C’est le département des sciences du ministère qui avait la charge du suivi de l’étude. Après le changement de majorité, c’est l’Autorité de Régulation Nucléaire qui a récupéré la mission et le rapport. Elle ne l’a pas rendu public, mais l’a transmis à la bibliothèque du parlement via le ministère de l’environnement, bien que ce rapport ait plutôt tendance à minimiser l’impact de la catastrophe de Tchernobyl.

Il y a encore plus choquant : l’étude financée par le ministère de l’éducation, de la culture, des sports, des sciences et des technologies a été confiée à une compagnie de conseil créée par les compagnies d’électricité. Avec un tel choix, le résultat était connu d’avance ! Alors que l’impact sanitaire de la catastrophe de Tchernobyl décrit dans des rapports locaux est beaucoup plus grave que ce qui est décrit par les agences internationales, le gouvernement voulait en avoir le cœur net. Sans surprise, la firme qui a fait l’étude donne raison aux instances internationales.

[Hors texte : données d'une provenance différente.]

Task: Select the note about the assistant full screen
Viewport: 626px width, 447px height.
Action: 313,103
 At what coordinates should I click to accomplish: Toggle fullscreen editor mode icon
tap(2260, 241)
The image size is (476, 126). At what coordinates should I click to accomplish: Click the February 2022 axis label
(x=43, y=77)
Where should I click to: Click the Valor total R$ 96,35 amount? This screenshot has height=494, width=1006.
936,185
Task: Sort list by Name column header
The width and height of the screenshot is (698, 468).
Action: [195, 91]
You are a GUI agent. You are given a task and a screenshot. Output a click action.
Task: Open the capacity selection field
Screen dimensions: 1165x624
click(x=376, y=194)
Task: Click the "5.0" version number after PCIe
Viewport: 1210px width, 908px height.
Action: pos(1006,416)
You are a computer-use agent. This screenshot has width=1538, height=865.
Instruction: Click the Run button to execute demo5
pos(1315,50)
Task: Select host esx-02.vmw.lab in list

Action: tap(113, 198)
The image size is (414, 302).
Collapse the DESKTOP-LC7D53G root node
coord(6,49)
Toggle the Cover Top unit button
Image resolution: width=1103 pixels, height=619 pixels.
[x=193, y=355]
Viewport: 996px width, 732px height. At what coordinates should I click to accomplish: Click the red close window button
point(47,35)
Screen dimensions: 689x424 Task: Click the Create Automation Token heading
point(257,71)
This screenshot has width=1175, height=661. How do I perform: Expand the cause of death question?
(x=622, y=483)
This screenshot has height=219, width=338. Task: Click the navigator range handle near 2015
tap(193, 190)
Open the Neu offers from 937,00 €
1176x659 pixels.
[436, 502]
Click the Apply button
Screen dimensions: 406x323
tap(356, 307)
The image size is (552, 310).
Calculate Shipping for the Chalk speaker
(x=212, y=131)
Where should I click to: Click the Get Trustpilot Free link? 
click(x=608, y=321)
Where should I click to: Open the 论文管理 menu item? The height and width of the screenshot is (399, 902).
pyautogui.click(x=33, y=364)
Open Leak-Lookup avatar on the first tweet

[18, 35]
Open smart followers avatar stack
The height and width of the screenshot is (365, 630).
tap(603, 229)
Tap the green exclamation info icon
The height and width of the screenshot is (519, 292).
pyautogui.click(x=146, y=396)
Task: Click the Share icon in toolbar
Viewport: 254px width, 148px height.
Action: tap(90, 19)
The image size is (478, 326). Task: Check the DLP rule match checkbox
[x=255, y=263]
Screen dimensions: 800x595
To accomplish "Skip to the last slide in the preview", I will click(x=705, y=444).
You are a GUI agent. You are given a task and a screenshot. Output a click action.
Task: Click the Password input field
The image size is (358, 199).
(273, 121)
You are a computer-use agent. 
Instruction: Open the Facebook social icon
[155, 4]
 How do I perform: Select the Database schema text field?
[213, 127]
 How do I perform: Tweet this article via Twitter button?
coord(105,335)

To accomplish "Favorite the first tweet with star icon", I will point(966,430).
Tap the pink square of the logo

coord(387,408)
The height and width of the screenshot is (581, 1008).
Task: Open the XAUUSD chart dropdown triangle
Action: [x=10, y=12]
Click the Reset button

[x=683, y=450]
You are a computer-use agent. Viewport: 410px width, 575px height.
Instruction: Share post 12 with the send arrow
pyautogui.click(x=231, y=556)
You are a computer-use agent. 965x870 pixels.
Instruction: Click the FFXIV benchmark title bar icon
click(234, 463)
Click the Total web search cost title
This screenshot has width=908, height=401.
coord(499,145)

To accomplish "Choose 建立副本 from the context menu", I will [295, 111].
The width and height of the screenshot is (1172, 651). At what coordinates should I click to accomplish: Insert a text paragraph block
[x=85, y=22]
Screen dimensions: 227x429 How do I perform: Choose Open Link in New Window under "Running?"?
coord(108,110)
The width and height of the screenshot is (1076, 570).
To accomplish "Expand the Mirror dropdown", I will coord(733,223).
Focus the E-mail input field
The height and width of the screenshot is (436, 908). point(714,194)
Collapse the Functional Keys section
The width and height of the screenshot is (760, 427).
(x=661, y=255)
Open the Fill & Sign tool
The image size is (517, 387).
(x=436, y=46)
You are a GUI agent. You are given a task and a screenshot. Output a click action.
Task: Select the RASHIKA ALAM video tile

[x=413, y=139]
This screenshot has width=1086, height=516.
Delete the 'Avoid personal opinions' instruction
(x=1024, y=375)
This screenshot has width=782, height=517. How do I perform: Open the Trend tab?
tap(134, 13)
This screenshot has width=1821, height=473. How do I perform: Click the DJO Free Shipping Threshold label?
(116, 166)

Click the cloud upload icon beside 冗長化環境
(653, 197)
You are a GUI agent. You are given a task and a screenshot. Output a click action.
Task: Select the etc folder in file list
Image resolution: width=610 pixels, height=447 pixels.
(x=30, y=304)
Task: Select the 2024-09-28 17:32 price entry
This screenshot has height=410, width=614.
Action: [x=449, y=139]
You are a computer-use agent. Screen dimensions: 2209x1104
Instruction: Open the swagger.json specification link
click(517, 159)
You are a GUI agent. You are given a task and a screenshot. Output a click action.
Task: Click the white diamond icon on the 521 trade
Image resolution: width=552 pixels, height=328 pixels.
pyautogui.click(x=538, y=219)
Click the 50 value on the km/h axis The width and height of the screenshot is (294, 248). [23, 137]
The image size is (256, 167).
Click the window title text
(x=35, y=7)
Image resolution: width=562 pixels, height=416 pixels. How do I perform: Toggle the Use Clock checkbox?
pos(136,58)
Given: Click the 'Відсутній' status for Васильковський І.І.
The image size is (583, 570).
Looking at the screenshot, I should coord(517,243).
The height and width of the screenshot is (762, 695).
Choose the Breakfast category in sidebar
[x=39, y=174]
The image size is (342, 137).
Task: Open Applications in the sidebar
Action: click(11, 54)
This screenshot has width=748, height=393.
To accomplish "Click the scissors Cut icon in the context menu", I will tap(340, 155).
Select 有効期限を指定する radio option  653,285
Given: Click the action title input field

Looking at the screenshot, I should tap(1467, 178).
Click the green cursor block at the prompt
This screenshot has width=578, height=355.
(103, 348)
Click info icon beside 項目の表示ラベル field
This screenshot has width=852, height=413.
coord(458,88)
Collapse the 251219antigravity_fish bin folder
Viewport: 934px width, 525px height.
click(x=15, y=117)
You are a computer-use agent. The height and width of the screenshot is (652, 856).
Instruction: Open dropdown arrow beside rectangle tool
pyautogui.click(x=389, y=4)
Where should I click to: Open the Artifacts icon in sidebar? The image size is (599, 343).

Quant aux explications pour garder un tel rapport sous le boisseau, une source proche du gouvernement avance le changement de majorité. Une autre ajoute la volonté d’éviter toute polémique et de prévenir la propagation de “rumeurs néfastes”… Ne pas chercher à savoir et cacher tout ce que l’on sait semble être la stratégie gouvernementale de lutte contre les rumeurs.

Les victimes de la catastrophe nucléaire n’ont pas fini de souffrir avec une telle politique…

Tchernobyl, trente ans après

Rappelez-vous, il y a 30 ans, quelques vidéos :

Et 30 ans après ? L’ACRO a mis en ligne le bilan de sa cartographie citoyenne de la pollution rémanente de Tchernobyl en France et en Europe. Voir le site Internet dédié.

Pour changer, Tchernobyl

L’ACRO poursuit sa campagne de cartographie de la pollution rémanente liée aux retombées de la catastrophe de Tchernobyl. Les résultats sont mis en ligne au fur et à mesure sur le site Internet dédié.

Des échantillons prélevés dans les Alpes françaises et autrichiennes font apparaître une forte contamination. Les résultats de la partie française sont aussi détaillés dans le rapport pour l’association Les Enfants de Tchernobyl.